Here’s is the output for the alerts and decision list

bash-5.1# cscli alerts list
+----+--------------------+-----------------+---------+---------------+-----------+-------------------------------+
| ID |       VALUE        |     REASON      | COUNTRY |      AS       | DECISIONS |          CREATED AT           |
+----+--------------------+-----------------+---------+---------------+-----------+-------------------------------+
|  4 | Ip:149.154.159.150 | bu/server-guard | DE      | 9009 M247 Ltd | captcha:1 | 2022-05-06 10:07:55 +0000 UTC |
|  3 | Ip:149.154.159.150 | bu/server-guard | DE      | 9009 M247 Ltd | captcha:1 | 2022-05-06 10:07:55 +0000 UTC |
|  2 | Ip:149.154.159.148 | bu/server-guard | DE      | 9009 M247 Ltd | captcha:1 | 2022-05-06 10:07:53 +0000 UTC |
|  1 | Ip:149.154.159.148 | bu/server-guard | DE      | 9009 M247 Ltd | captcha:1 | 2022-05-06 10:07:53 +0000 UTC |
+----+--------------------+-----------------+---------+---------------+-----------+-------------------------------+
bash-5.1# cscli decision list
+----+----------+--------------------+-----------------+---------+---------+---------------+--------+-------------------+----------+
| ID |  SOURCE  |    SCOPE:VALUE     |     REASON      | ACTION  | COUNTRY |      AS       | EVENTS |    EXPIRATION     | ALERT ID |
+----+----------+--------------------+-----------------+---------+---------+---------------+--------+-------------------+----------+
|  4 | crowdsec | Ip:149.154.159.150 | bu/server-guard | captcha | DE      | 9009 M247 Ltd |      2 | 3h3m29.444351341s |        4 |
|  2 | crowdsec | Ip:149.154.159.148 | bu/server-guard | captcha | DE      | 9009 M247 Ltd |      2 | 3h3m27.444285869s |        2 |
+----+----------+--------------------+-----------------+---------+---------+---------------+--------+-------------------+----------+

So the IP I would expect in the list is 149.154.159.149, but it’s not there.
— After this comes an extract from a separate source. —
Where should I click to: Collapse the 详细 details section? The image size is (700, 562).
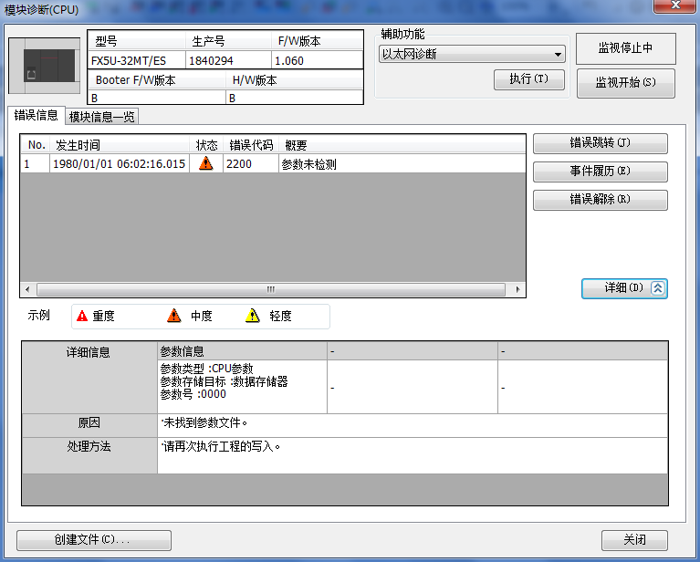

@alteredCoder I just added an answer to your question but it was " Akismet has temporarily hidden your post", so I hope it will be shown soon…But the short answer is, that yes, all ip addresses were from the same ASNNumber

Today I played again with a scenario which is not using the ip for the groupby field. Instead I’m using the IsoCode.

type: leaky
format: 2.0
name: bu/tariffs-by-country
description: "detect too many requests to tariffs endpoint from outside DE"
filter: "evt.Meta.log_type == 'http_access-log' && evt.Enriched.IsoCode != 'DE' && evt.Parsed.request startsWith '/desktopapi/tariffs/'"
leakspeed: "60s"
capacity: 4
groupby: evt.Enriched.IsoCode
blackhole: 0
reprocess: true
debug: true
labels:
 service: http
 type: crawler-check
 remediation: true

What I wanted to achieve is, that all requests from outside Germany to a specific url will be counted and grouped by the country. When more requests than allowed in capacity, the bucket for the current country should overflow and I expect a decision and alert for each IP.
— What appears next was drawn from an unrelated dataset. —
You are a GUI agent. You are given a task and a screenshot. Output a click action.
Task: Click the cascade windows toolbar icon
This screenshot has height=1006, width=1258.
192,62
When I run my testscenario and I observe the decision list with watch cscli decision list. I seen an alert for the ip ending with 155, but not for the 154

this is my testdata

May  8 11:51:23 anyserver.intern.bu.xxx.de haproxy[948]: 178.190.110.154:50993 [08/May/2022:11:51:16.264] public~ desktopapi/desktopapi-02 0/0/1/7038/7039 200 5087 - - ---- 212/208/0/0/0 0/0 {Mozilla/5.0 (Windows NT 10.0; Win64; x64) AppleWebKit/537.36 (KHTML, like Gecko) Chrome/101.0.4951.54 Safari/537.36} "POST /desktopapi/tariffs/insurances HTTP/2.0"
May  8 11:51:23 anyserver.intern.bu.xxx.de haproxy[948]: 178.190.110.155:50993 [08/May/2022:11:51:16.264] public~ desktopapi/desktopapi-02 0/0/1/7038/7039 200 5087 - - ---- 212/208/0/0/0 0/0 {Mozilla/5.0 (Windows NT 10.0; Win64; x64) AppleWebKit/537.36 (KHTML, like Gecko) Chrome/101.0.4951.54 Safari/537.36} "POST /desktopapi/tariffs/insurances HTTP/2.0"
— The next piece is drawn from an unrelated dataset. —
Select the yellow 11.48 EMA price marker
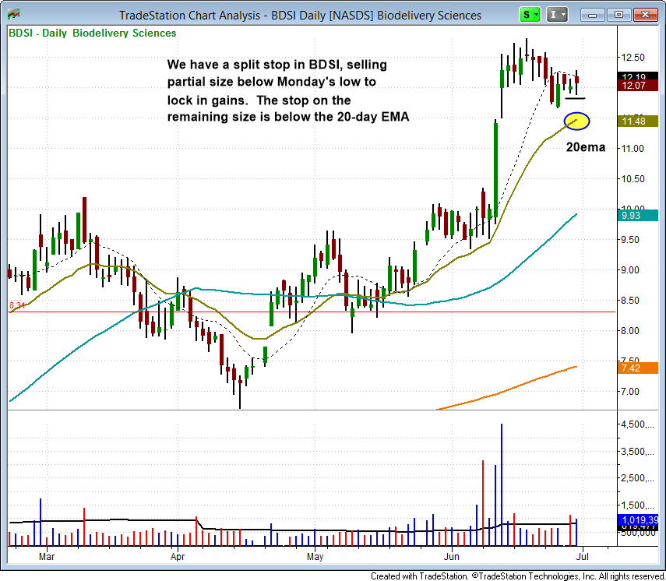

I just duplicated the data multiple time to simulate multiple requests from two ips.

This is the decision list

+----+----------+--------------------+-----------------------+---------+---------+----------------------------+--------+-----------------+----------+
| ID |  SOURCE  |    SCOPE:VALUE     |        REASON         | ACTION  | COUNTRY |             AS             | EVENTS |   EXPIRATION    | ALERT ID |
+----+----------+--------------------+-----------------------+---------+---------+----------------------------+--------+-----------------+----------+
|  2 | crowdsec | Ip:178.190.110.155 | bu/tariffs-by-country | captcha | AT      | 8447 A1 Telekom Austria AG |      5 | 4m54.795402488s |        2 |
+----+----------+--------------------+-----------------------+---------+---------+----------------------------+--------+-----------------+----------+
1 duplicated entries skipped

In the alerts list, I see two entries for IP 155, but not for 154.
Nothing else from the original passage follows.